Objective – Continue the passage on the redesign of U.S. paper money from the point where it stops, writing what would come after its last sentence.

Text provided –
● ● ●

Lou Golino published a nice article for GovMint.com on the status of redesign efforts for U.S. paper money. Here's an excerpt, but be sure to
read the complete article online. -Editor
In 1996 the Treasury began redesigning each of our bills except the $1 by altering aspects of the designs such as removing the artwork on borders
and adding special anti-counterfeiting measures to our currency, and those efforts have continued since then.
Lydia Washington, lead public affairs specialist with the Bureau of Printing and Engraving, explained in an e-mail that "the redesign timeline is
on schedule and there never was a delay. The redesign sequence for denominations and the timeline is driven by current and potential security
threats, not aesthetics. In 2013, the Advanced Counterfeit Deterrence (ACD) Steering Committee indicated that the $10 note would be the first
denomination to be redesigned. The estimated redesign of the $50 (2028), $5 (2032-2035), and $100 (2034-2038) notes will follow, pending any new
developments in counterfeiting threats or technology issues."
Washington added: "The 2020 timeline mentioned by former Secretary Lew and others in numerous 2016 media interviews, referred to proposed design
ideas (concepts), not the final designs and indicated the $20 note would be released in approximately 2030. Presently, the Bureau of Engraving and
Printing's redesign efforts remain focused on the security of the next two notes to be redesigned, the $10 and the $50."
This news from Secretary Mnuchin was received with disappointment by many members of the congress and the public, who were anticipating the Tubman
$20 would be released in 2020 to coincide with the centennial of ratification of the 19th amendment that gave women the right to vote. In a 2015 poll
conducted by the non-profit advocacy group, Women on 20s, Harriet Tubman received the most votes to appear on a redesigned $20 bill.
When he made his announcement in April 2016 about a new $20 bill with Tubman on it, then-Treasury Secretary Jacob Lew also announced other
changes. The $10 bill would retain the portrait of Alexander Hamilton on its face, but with a new reverse that would depict several leaders of the
suffragist movement, including Lucretia Mott, Sojourner Truth, Elizabeth Cady Stanton and Alice Paul. There would also be changes to the back of the
$5 note on the same theme. It is unclear whether these aesthetic changes will still occur as part of the redesign of these bills.

● ● ●

Data block –
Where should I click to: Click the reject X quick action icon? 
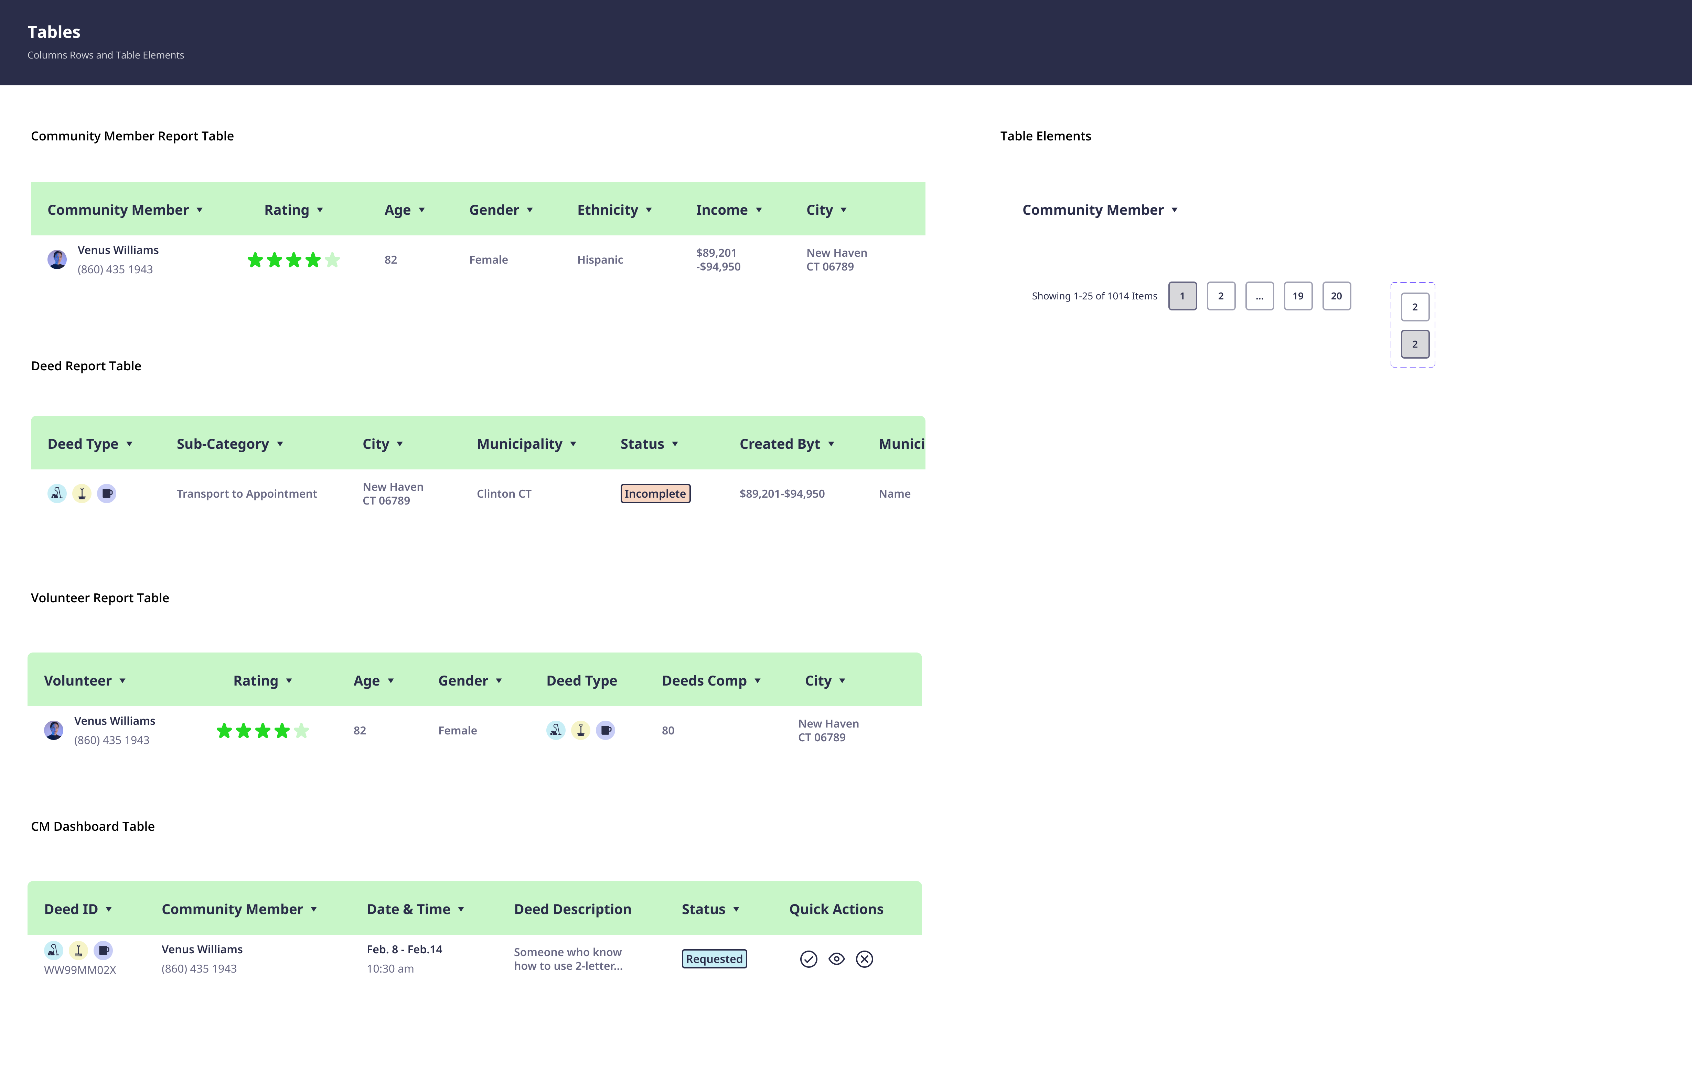(x=864, y=959)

● ● ●

Task output –
Currency redesign is typically a long process. For example, the new version of the $100 bill rolled out in 2013 took 15 years to develop. However,
it is also the case that the timeline for currency changes is driven not only by technical and security features but also by the priorities and
political will of different administrations. As CoinWeek editor Charles Morgan told USA Today: "There is no doubt the Trump administration could have
fast-tracked the Tubman redesign to make the 2020 deadline if it wanted to."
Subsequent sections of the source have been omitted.